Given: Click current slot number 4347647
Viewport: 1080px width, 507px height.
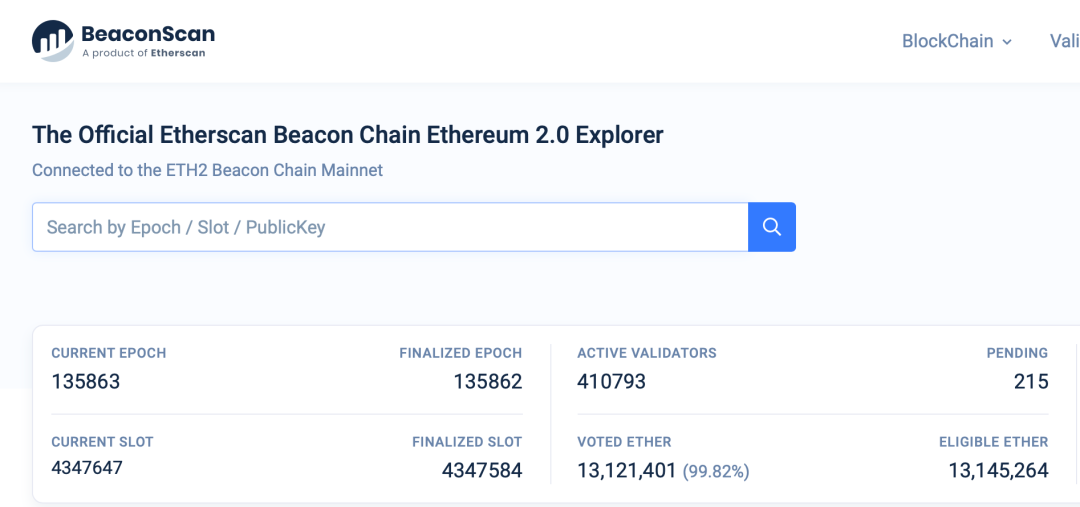Looking at the screenshot, I should click(x=87, y=467).
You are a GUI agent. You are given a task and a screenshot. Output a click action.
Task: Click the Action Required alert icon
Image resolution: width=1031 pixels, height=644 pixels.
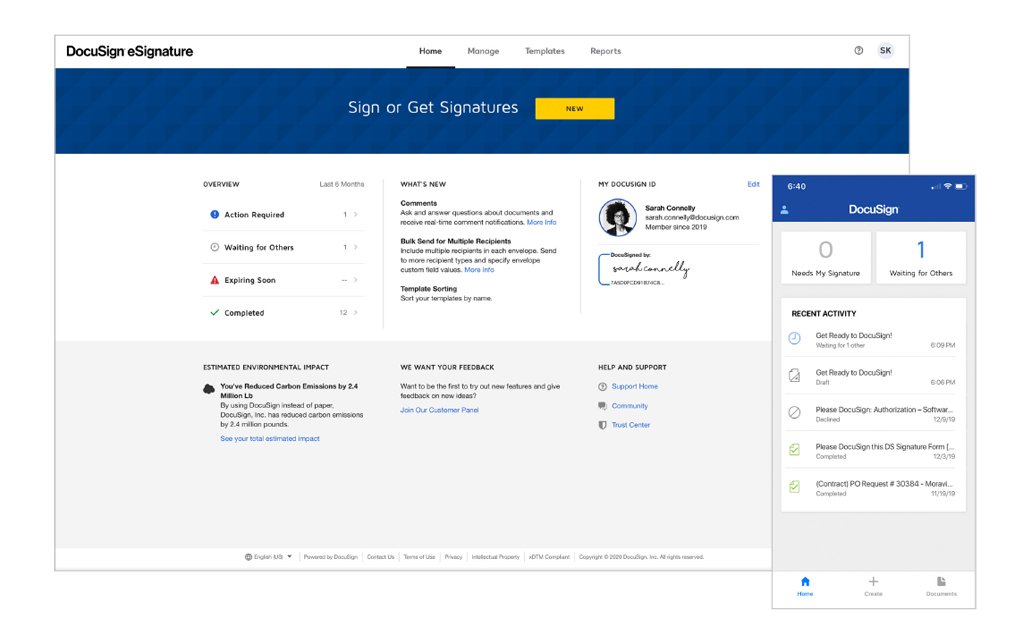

## WHAT IS EXPECTED
Reproduce every line of the material above verbatim, leaving out the pictures.

## CORRECT OUTPUT
Given: Click current slot number 4347647
Viewport: 1080px width, 507px height.
Looking at the screenshot, I should click(x=87, y=467).
You are a GUI agent. You are given a task and a screenshot. Output a click action.
Task: Click the Action Required alert icon
Image resolution: width=1031 pixels, height=644 pixels.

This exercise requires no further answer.